>> Begin Record list
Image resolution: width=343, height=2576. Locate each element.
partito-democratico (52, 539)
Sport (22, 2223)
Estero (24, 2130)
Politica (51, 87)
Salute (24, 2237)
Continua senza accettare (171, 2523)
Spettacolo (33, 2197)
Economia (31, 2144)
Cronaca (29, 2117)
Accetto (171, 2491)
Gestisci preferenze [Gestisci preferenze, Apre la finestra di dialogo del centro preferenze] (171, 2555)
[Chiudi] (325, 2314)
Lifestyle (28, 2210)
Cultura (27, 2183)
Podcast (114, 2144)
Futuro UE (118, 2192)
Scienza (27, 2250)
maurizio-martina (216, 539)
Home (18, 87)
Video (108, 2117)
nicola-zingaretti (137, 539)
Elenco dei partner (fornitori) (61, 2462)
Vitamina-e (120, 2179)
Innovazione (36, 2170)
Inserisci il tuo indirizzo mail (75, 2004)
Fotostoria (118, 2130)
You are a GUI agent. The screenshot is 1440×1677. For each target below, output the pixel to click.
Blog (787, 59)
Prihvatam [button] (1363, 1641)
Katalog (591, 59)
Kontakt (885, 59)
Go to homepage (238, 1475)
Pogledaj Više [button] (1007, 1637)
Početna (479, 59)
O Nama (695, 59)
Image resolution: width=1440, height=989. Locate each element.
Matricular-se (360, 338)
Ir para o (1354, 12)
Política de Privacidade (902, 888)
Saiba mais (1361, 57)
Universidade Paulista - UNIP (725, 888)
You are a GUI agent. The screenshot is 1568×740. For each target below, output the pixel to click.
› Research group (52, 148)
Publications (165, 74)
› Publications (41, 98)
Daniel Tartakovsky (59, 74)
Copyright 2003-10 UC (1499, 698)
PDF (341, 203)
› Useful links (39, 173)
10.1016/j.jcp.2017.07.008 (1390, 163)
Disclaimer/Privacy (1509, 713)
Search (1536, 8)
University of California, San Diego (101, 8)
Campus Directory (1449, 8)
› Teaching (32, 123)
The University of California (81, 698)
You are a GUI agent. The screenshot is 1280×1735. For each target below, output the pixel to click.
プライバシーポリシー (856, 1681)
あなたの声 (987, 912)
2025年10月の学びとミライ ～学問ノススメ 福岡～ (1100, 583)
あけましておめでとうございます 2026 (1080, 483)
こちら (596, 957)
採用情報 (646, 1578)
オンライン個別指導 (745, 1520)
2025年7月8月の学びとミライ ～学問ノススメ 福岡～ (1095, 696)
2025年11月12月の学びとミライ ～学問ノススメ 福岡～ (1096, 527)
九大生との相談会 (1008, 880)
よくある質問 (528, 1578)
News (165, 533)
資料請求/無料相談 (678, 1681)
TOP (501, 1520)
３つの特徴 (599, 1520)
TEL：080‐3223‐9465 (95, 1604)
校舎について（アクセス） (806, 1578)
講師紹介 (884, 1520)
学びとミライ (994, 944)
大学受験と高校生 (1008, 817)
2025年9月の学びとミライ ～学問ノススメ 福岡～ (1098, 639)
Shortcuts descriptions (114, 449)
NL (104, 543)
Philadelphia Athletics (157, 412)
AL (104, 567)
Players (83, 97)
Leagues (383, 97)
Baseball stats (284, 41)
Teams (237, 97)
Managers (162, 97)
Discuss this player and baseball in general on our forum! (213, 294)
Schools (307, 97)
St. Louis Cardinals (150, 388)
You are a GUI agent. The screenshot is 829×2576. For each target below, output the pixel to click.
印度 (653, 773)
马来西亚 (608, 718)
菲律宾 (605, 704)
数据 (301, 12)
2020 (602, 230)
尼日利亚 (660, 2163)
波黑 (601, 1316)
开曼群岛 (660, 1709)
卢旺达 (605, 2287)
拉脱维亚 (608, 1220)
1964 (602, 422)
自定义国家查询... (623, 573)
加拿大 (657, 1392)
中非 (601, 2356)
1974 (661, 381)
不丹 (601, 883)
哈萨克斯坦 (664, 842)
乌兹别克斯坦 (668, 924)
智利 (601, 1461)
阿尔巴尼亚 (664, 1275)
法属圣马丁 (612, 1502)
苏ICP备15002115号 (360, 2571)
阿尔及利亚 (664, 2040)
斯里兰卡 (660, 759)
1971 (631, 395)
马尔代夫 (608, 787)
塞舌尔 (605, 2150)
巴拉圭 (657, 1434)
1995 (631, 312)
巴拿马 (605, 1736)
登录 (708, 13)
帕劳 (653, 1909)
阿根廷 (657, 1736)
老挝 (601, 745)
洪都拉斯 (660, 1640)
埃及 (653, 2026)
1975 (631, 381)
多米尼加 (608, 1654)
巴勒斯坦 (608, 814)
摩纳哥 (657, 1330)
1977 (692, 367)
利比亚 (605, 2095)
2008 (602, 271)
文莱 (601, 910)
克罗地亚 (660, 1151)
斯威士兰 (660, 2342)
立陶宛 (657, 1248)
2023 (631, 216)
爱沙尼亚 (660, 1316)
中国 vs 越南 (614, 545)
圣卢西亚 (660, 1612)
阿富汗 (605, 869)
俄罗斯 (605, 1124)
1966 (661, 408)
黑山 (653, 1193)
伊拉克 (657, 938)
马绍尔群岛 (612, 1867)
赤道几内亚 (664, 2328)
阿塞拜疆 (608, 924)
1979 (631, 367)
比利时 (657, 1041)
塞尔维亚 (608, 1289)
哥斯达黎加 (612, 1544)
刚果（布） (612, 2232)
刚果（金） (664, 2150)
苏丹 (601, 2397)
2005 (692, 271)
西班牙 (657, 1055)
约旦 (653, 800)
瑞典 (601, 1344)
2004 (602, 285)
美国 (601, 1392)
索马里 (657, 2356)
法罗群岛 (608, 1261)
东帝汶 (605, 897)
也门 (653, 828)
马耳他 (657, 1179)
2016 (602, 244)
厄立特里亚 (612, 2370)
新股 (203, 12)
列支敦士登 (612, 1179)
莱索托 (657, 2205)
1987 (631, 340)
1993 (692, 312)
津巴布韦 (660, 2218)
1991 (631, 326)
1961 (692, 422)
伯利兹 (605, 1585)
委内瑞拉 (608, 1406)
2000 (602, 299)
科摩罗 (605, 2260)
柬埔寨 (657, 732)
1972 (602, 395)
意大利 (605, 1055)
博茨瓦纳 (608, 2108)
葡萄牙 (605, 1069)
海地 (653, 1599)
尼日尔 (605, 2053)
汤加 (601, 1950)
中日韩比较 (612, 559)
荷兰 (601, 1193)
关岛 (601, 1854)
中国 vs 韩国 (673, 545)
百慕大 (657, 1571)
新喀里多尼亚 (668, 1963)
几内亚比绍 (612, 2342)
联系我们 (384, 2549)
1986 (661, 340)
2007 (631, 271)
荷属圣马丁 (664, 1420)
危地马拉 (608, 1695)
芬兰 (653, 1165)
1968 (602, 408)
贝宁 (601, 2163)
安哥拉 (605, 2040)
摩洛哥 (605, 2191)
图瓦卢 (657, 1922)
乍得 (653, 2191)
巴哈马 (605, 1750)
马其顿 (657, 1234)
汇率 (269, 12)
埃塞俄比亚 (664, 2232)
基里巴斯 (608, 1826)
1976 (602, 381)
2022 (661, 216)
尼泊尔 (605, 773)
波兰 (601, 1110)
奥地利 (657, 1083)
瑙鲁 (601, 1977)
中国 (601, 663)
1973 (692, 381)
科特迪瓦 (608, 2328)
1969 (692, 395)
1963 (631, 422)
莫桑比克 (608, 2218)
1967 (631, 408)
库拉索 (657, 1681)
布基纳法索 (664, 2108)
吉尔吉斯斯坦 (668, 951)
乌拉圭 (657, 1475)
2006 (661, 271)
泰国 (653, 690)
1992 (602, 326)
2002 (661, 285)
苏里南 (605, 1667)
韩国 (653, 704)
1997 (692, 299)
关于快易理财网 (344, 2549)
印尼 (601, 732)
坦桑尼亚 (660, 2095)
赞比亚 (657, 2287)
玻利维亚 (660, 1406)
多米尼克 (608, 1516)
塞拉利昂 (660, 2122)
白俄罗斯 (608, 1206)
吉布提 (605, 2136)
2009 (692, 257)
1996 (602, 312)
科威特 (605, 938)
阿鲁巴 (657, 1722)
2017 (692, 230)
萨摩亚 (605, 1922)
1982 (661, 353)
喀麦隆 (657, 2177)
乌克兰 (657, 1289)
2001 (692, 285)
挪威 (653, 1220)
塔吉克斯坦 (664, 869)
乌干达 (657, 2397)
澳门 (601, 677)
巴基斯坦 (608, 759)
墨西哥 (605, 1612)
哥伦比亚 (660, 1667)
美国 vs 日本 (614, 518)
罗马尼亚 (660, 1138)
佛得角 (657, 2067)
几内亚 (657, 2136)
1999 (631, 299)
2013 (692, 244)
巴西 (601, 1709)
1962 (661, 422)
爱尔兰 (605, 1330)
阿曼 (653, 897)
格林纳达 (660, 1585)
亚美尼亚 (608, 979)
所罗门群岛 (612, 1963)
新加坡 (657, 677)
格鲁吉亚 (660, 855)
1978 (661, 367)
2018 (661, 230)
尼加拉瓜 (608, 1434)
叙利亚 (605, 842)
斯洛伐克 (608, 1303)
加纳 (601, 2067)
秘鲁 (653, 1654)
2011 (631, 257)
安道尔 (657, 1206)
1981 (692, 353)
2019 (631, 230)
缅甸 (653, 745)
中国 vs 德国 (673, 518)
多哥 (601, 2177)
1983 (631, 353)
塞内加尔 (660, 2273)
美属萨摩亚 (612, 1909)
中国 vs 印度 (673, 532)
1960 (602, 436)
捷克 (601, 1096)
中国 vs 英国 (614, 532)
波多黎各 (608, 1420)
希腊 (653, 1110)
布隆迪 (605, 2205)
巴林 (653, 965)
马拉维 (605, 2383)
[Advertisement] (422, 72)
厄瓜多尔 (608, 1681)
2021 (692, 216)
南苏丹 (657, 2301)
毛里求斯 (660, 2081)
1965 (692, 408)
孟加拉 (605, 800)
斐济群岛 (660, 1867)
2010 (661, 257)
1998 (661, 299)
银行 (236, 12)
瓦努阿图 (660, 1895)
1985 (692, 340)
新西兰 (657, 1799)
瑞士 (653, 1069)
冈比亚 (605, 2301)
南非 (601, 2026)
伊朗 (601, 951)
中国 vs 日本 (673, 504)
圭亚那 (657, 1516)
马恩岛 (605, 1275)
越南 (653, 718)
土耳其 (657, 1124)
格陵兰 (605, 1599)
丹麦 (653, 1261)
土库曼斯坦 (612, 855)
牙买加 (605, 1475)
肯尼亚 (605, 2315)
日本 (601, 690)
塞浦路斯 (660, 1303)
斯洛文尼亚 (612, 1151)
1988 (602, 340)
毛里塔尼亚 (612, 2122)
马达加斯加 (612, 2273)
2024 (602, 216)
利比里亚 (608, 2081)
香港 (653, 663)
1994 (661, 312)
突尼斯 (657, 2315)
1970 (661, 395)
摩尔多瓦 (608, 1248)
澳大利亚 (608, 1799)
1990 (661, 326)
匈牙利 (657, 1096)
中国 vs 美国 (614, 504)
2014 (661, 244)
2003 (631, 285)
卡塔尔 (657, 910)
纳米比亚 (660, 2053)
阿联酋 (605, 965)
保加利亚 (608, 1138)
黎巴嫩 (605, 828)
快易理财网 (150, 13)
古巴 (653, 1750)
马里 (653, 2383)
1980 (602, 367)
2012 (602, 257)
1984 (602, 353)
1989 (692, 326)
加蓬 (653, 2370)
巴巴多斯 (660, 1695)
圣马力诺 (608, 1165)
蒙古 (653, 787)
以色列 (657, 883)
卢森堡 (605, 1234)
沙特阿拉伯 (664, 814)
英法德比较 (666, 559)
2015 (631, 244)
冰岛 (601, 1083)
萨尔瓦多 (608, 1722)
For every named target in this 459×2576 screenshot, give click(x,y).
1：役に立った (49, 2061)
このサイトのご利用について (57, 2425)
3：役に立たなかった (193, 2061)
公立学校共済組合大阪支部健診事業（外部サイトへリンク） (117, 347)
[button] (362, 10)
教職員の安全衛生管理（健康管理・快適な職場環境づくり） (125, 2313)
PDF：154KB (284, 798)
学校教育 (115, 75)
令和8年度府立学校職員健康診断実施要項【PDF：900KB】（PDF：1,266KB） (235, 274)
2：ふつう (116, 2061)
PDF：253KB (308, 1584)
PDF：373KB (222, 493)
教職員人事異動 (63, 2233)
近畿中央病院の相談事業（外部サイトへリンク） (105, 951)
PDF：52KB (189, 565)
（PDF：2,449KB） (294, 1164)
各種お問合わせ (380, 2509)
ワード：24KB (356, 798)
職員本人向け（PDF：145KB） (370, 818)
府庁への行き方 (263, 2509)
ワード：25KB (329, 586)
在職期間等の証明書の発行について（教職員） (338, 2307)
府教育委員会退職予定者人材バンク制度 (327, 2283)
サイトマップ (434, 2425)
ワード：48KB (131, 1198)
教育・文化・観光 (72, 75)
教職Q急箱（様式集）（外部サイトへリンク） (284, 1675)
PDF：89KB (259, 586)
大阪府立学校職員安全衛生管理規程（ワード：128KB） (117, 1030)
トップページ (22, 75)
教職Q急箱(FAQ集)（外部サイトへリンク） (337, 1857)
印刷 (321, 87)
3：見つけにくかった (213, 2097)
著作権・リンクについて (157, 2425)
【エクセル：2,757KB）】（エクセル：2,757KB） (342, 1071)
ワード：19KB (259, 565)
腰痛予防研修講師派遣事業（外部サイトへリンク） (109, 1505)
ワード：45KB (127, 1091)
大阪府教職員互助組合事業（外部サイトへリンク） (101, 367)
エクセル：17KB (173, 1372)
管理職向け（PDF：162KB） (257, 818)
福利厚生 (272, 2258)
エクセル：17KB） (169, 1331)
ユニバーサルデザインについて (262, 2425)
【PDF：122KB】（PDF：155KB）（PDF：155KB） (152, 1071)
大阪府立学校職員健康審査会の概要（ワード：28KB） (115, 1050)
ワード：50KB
>> End Record list
> **Problem requirements**
Reproduce the data starting at the line containing "3：役に立たなかった (193, 2061)" and ending at the line containing "教職Q急箱(FAQ集)（外部サイトへリンク） (337, 1857)", substituting "Word" for every "ワード" and leaving everything else unchanged.

> **Output of the exercise**
3：役に立たなかった (193, 2061)
公立学校共済組合大阪支部健診事業（外部サイトへリンク） (117, 347)
[button] (362, 10)
教職員の安全衛生管理（健康管理・快適な職場環境づくり） (125, 2313)
PDF：154KB (284, 798)
学校教育 (115, 75)
令和8年度府立学校職員健康診断実施要項【PDF：900KB】（PDF：1,266KB） (235, 274)
2：ふつう (116, 2061)
PDF：253KB (308, 1584)
PDF：373KB (222, 493)
教職員人事異動 (63, 2233)
近畿中央病院の相談事業（外部サイトへリンク） (105, 951)
PDF：52KB (189, 565)
（PDF：2,449KB） (294, 1164)
各種お問合わせ (380, 2509)
Word：24KB (356, 798)
職員本人向け（PDF：145KB） (370, 818)
府庁への行き方 (263, 2509)
Word：25KB (329, 586)
在職期間等の証明書の発行について（教職員） (338, 2307)
府教育委員会退職予定者人材バンク制度 (327, 2283)
サイトマップ (434, 2425)
Word：48KB (131, 1198)
教育・文化・観光 (72, 75)
教職Q急箱（様式集）（外部サイトへリンク） (284, 1675)
PDF：89KB (259, 586)
大阪府立学校職員安全衛生管理規程（Word：128KB） (117, 1030)
トップページ (22, 75)
教職Q急箱(FAQ集)（外部サイトへリンク） (337, 1857)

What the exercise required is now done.